Wednesday, June 25, 2014

Why I love the Sivananda system of Yoga.


Throughout history there have been great explorers and adventure seekers, those that set sail across the oceans, those that rode camels across the deserts and those that made wings and tried to fly.  Yoga for me has been and continues to be that great exploration, the journey inwards and the exploration of the self is full of the whole world and for me it is the Sivananda system of yoga that gives me the transport to dive into that journey.  It is full of light, colour and darkness, elation and joy and then difficulties and challenges.  But Swami Sivananda has given us the opportunity to feel and experience.  To know yoga is to know what is in our hearts, he gives us the means to our own experience, an experience of feeling.  He has shown us ways to open our hearts, there is so much emphasis on the bodies and the minds these days, everyone wants that perfect body, what ever that may be or what the media presents to us, and everyone is searching for knowledge or wants to find meaning behind everything but Swami Sivananda has given us the map to feel a more complete way of life through the heart, “Develop the heart, develop the heart.” Says Sivananda.  Who cares what the body looks like as long as it is healthy, who cares if we don’t understand everything from an intellectual point of view as long as we feel.  In our hearts is all cognition of memory, all time is there, all knowledge is there, all peace is there, all light is there, so why look anywhere else?

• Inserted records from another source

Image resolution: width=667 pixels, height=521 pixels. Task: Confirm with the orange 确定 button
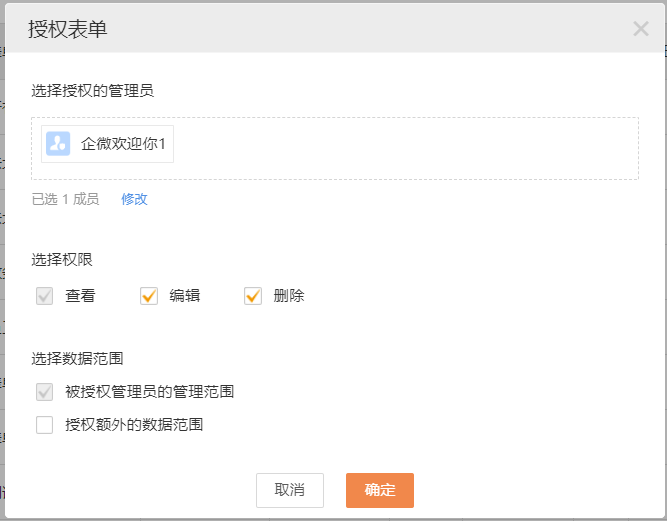coord(380,490)
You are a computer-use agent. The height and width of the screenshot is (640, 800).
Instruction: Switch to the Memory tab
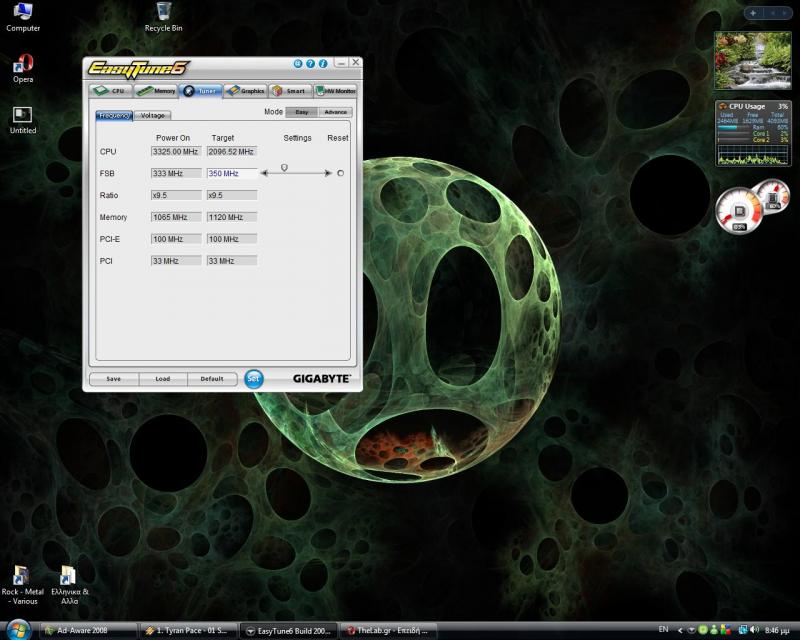156,91
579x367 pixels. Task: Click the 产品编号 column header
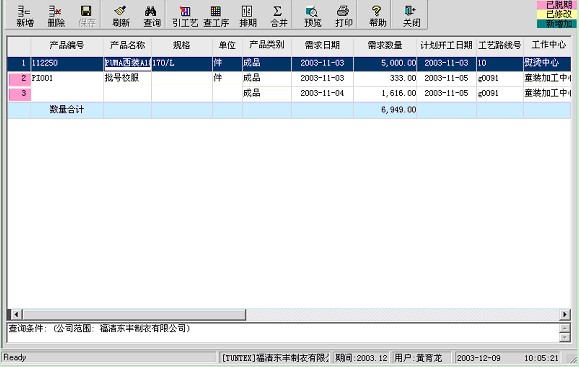pyautogui.click(x=67, y=46)
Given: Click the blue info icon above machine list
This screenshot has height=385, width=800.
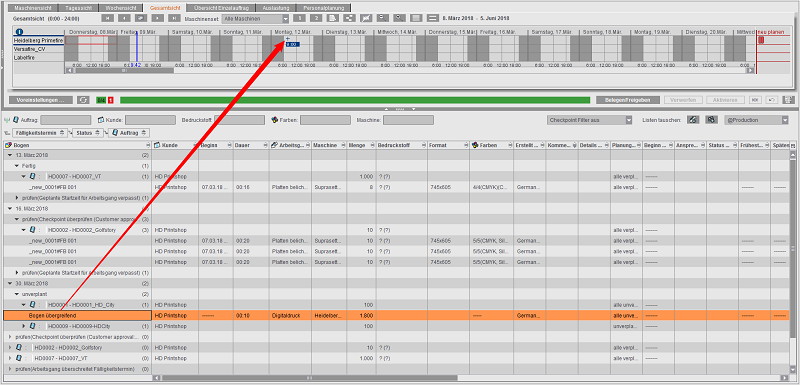Looking at the screenshot, I should tap(20, 31).
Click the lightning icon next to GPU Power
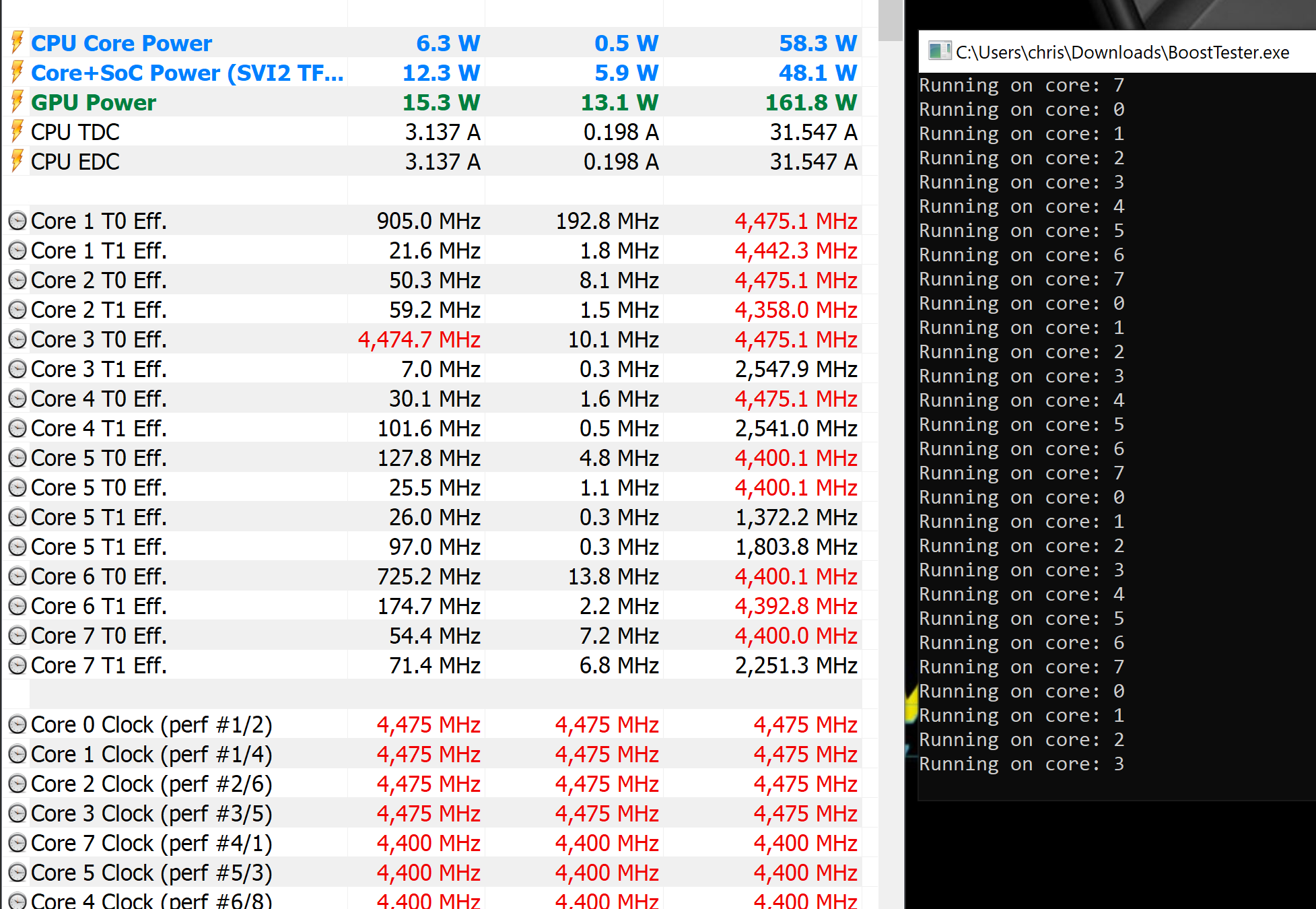1316x909 pixels. click(x=18, y=102)
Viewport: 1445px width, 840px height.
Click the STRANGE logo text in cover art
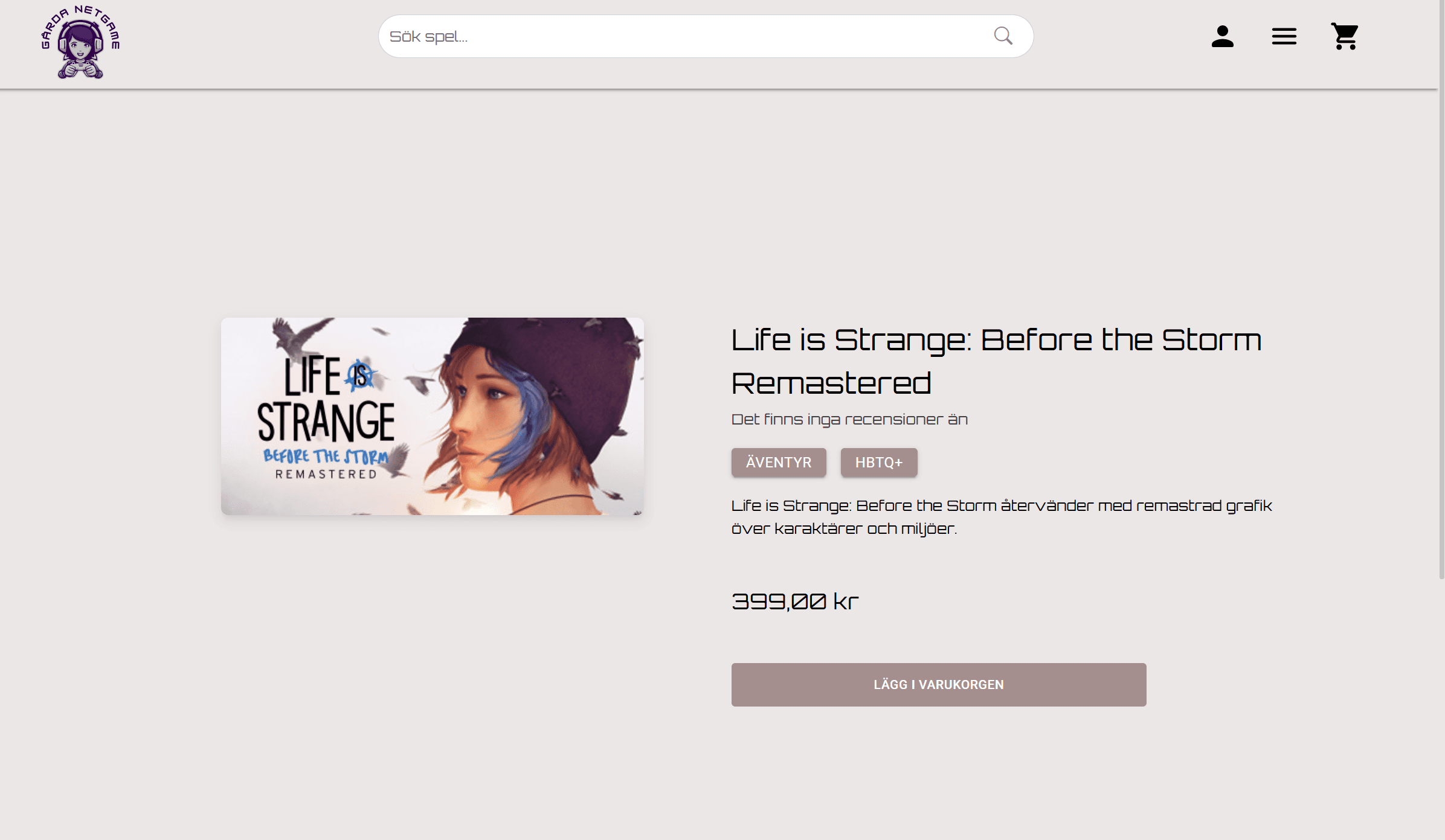point(326,421)
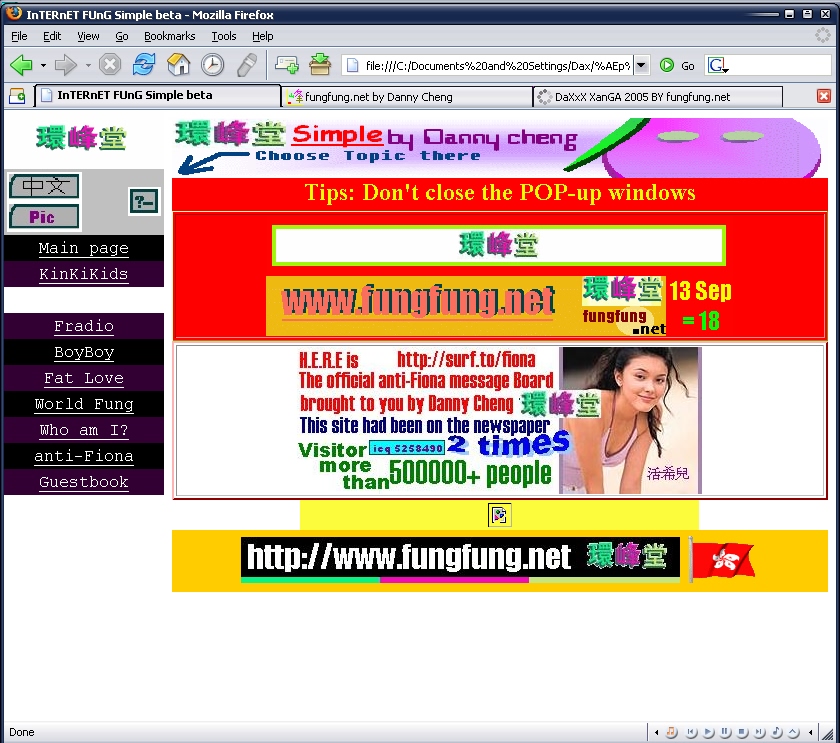Stop playback in the status bar player
This screenshot has width=840, height=743.
tap(742, 733)
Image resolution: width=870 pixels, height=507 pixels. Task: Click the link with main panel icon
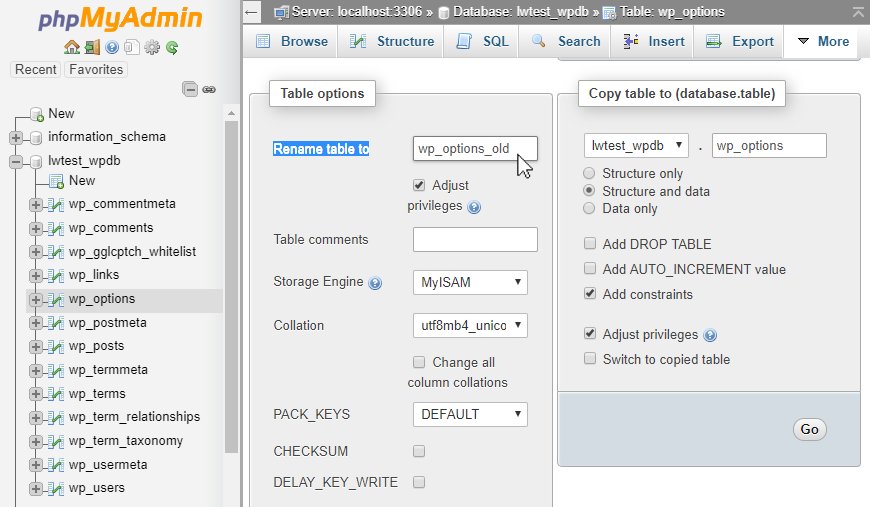(x=209, y=89)
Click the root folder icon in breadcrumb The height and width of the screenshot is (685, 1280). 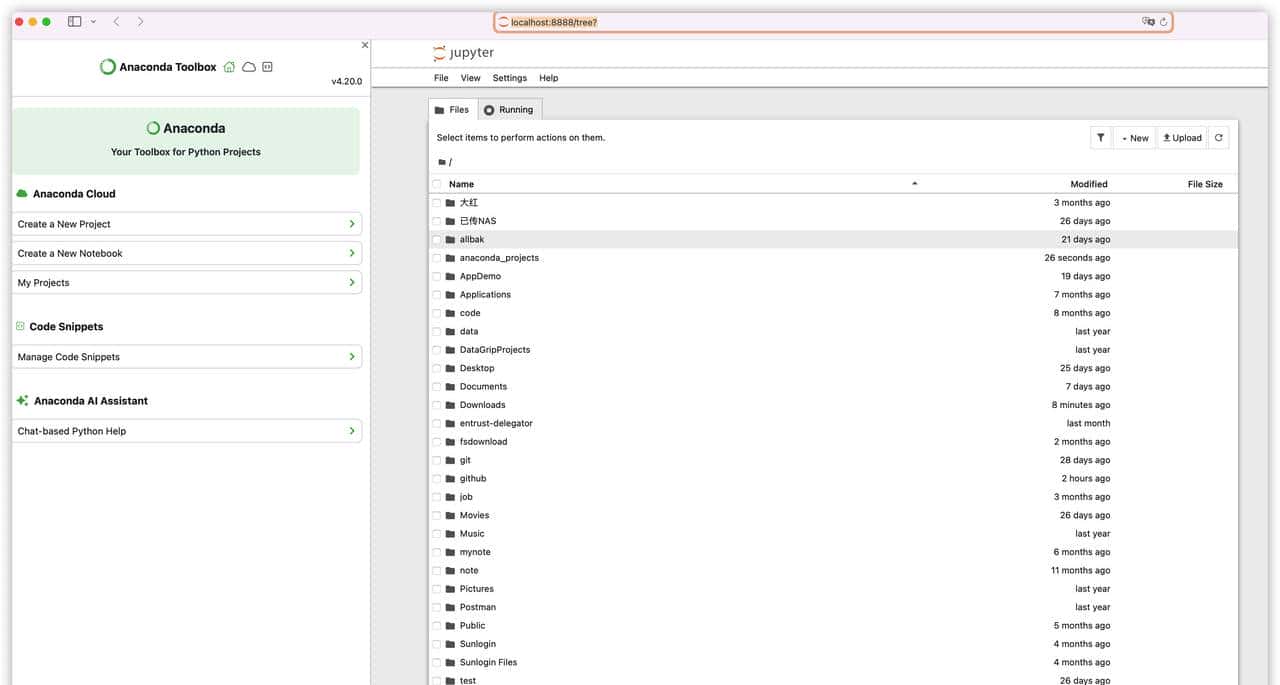442,162
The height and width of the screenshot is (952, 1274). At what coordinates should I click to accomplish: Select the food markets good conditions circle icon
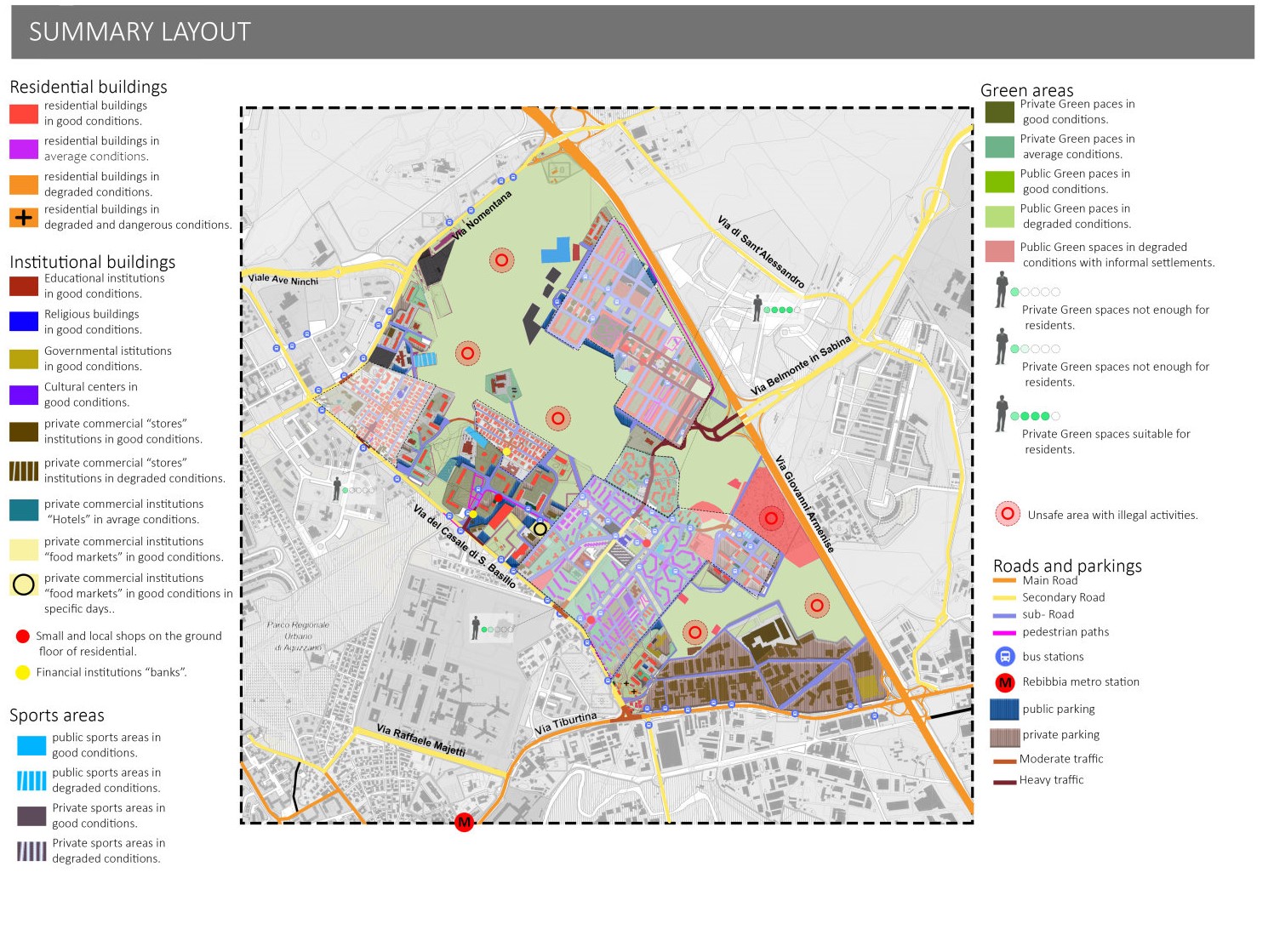22,585
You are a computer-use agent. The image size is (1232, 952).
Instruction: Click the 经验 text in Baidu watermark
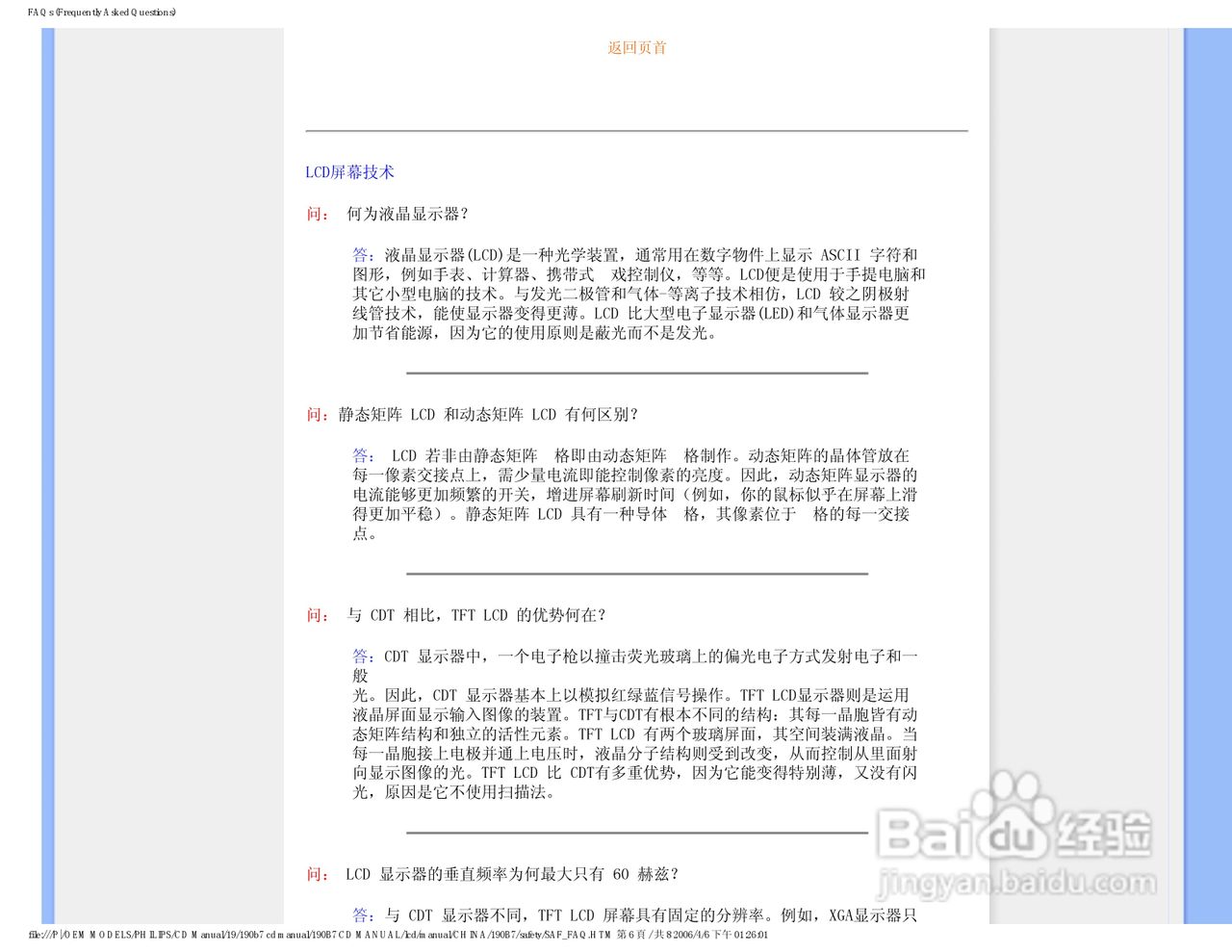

The Sivananda system of yoga is very profound, Swami Ji was one of the  great enlightened masters who shared so much love for all people and brought so much peace to the world.  To me it is a system that puts you on an arrow and directs you straight to the centre of the heart.  And what is so beautiful is that it is accessible to everyone, beginners and very advanced practitioners alike, it is there for all of humanity whatever your culture, age, and background.
The practice always starts in stillness then there is the creation of sound with the chanting of the very powerful AUM, which is a vibration of consciousness, like the creation of the Universe.  Then there comes an awareness of the body like an awakening, moving onto working with pranayama – breath work opening the vital life force ready to move on to Suryia Namaskar; our salutations to the sun where we move through the whole body like a creation of that body then strengthening, lengthening and preparing the body for birth with the inversions.  Like birth the head comes first with the headstand and we move through the postures in the correct order working through the energy centres from the highest energy centre at the crown of the head to the earth centre at the pelvic floor.  This flow of asanas are like the journey through life, they are always changing within the body, sometimes challenging and sometimes comforting and then like the circle of life we come back to stillness in savasana our relaxation pose at the end of the class.  It is a very organic process and what you learn on the mat you can apply to the world that awaits you once you leave the studio or place where you practice.  The journey allows you to dive within, experience it and then come back out flowing from the internal to the external just like our breath flows in and out of the body.  For me I love it every time I practice I experience something else there is a real depth behind this system and often it is hard to get off the mat, I could just stay there in yoga, but like all things we have to be fluid and there are the other things in life to take care of!
His Holiness Swami Sivananda was born in 1887 in Tamil Nadu – India, and left his body in 1963.  He was one of the first Indian masters to make yoga accessible to anyone also bringing this amazing practice to the West.  He was eager to relieve human misery and decided to look within himself and became a Swami – a wondering monk – and spent long years in secluded practice in the Himalayas.  He founded the Divine life Society in Rishikesh where he trained people from all walks of life and from all over the world in the synthesis of the key paths of yoga, encompassing Hatha, Raja, Karma, Bhakti and Jnana yoga and wrote hundreds of books explaining the most complex aspects of yoga.  Today there are Sivananda teachers all over the world and centres and ashrams within India and many countries worldwide.
I hope I can bring the light of Sivananda to anyone that comes to practice with me, I certainly have felt him in my heart from the moment I saw his face staring at me from a computer screen as I searched through for teacher training courses, I saw him and knew yes this is what I am meant to do.
“Divine life is full, infinite, perfect and blissful.  Therefore lead the life divine.”  Sri Swami Sivananda
For now enjoy the journey!
May we be lead from the unreal to the real, from the darkness to light from mortality to immortality.